Scan the material and copy out each line where the word "computer" occurs.
----- AVAILABLE DATA -----
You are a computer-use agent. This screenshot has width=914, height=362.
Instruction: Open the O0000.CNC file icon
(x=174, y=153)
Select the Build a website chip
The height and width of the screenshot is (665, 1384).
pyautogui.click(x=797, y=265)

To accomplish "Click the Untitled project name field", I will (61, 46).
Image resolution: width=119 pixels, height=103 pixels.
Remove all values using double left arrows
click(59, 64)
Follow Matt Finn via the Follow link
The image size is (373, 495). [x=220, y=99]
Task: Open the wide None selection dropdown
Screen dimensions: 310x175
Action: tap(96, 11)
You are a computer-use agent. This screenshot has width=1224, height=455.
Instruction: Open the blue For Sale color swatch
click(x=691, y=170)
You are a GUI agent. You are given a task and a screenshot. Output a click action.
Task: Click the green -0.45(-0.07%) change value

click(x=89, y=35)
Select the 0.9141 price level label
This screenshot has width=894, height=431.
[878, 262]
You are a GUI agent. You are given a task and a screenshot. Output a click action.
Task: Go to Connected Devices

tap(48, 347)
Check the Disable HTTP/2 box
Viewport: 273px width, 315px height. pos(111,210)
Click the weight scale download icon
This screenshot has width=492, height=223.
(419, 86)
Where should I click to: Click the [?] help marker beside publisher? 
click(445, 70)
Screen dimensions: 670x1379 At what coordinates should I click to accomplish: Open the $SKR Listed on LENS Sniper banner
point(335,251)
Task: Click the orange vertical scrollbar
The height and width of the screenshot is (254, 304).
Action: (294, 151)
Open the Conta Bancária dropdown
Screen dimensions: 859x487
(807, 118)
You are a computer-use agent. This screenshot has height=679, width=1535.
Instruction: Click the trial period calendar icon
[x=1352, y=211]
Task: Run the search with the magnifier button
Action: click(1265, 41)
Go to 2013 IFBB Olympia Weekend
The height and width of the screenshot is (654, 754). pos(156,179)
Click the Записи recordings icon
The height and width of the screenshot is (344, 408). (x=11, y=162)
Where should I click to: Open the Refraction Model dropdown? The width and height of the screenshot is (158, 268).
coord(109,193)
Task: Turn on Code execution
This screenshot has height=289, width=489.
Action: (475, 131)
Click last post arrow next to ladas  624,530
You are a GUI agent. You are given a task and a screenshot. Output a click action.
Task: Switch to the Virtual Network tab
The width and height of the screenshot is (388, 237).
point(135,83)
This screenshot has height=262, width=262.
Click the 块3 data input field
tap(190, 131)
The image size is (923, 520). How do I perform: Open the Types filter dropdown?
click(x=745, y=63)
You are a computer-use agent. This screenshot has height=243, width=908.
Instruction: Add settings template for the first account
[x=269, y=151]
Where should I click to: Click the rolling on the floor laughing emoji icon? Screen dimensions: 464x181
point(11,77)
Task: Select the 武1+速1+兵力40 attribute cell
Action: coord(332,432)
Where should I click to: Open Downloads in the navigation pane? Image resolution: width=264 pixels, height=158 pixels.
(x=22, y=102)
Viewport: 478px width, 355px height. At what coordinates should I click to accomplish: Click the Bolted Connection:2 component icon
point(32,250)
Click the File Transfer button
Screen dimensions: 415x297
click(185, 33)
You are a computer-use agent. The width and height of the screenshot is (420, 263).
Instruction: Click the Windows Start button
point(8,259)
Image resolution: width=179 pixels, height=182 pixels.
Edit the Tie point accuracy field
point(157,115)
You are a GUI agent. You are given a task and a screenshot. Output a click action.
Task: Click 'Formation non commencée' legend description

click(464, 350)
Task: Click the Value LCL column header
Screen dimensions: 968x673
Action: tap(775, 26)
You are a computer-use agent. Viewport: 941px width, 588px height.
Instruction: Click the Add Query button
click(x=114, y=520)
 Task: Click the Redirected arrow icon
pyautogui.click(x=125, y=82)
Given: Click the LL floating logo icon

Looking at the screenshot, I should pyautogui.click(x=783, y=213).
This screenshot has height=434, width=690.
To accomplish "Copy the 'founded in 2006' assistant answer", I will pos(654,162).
-----
» OUTPUT
You are a computer-use agent. This screenshot has width=914, height=362.
You are a computer-use agent. This screenshot has width=1224, height=455.
You are a computer-use agent. This screenshot has height=679, width=1535.
You are a computer-use agent. This screenshot has height=243, width=908.
You are a computer-use agent. The width and height of the screenshot is (420, 263).
You are a computer-use agent. Viewport: 941px width, 588px height.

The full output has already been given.